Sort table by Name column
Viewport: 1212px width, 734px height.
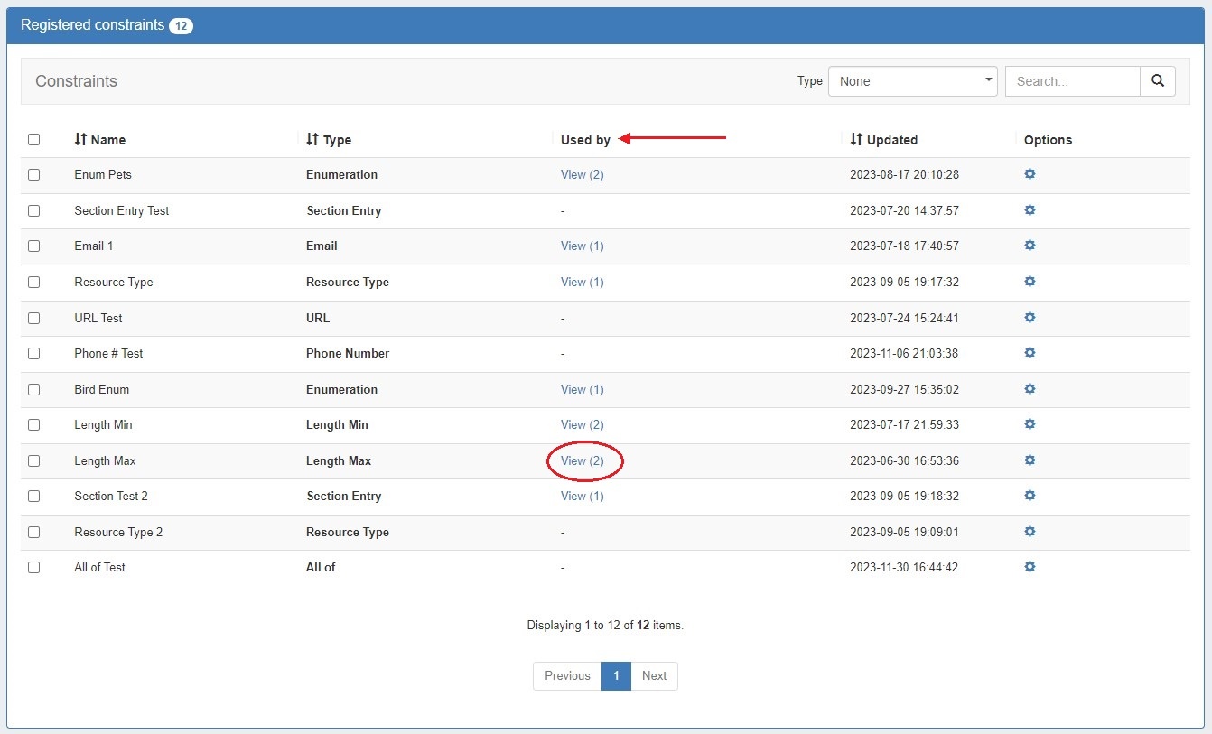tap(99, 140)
- - -
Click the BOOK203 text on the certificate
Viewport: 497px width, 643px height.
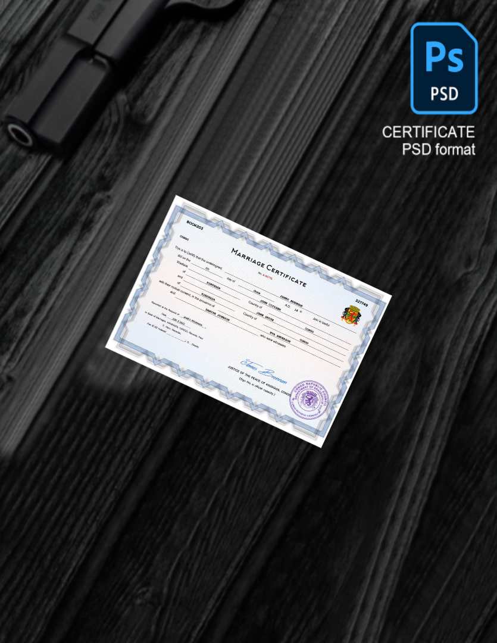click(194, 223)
- - -
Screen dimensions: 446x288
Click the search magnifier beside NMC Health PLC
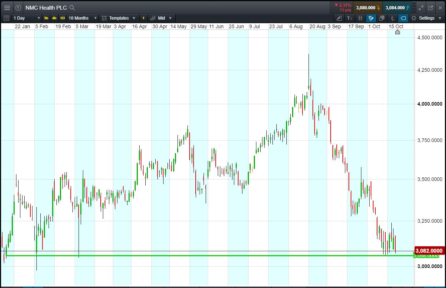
- - -
* [What to work on]
Going back over the entries above, copy word for word every line from the one that has "Screen dimensions: 446x288" on through the one that has "Click the search".

* [Solution to this task]
Screen dimensions: 446x288
Click the search magnifier beside NMC Health PLC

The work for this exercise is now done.